* **AVAILABLE RECORDS**:
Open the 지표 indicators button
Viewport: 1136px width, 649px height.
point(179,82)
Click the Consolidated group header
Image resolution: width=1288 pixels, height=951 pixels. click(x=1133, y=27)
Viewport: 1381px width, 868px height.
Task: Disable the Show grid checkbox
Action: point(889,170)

* **TO DO**: Extract every line of the records above and reproduce each one verbatim, in its original order.

* **TASK SOLUTION**:
Open the 지표 indicators button
Viewport: 1136px width, 649px height.
point(179,82)
Click the Consolidated group header
Image resolution: width=1288 pixels, height=951 pixels. click(x=1133, y=27)
Viewport: 1381px width, 868px height.
Task: Disable the Show grid checkbox
Action: point(889,170)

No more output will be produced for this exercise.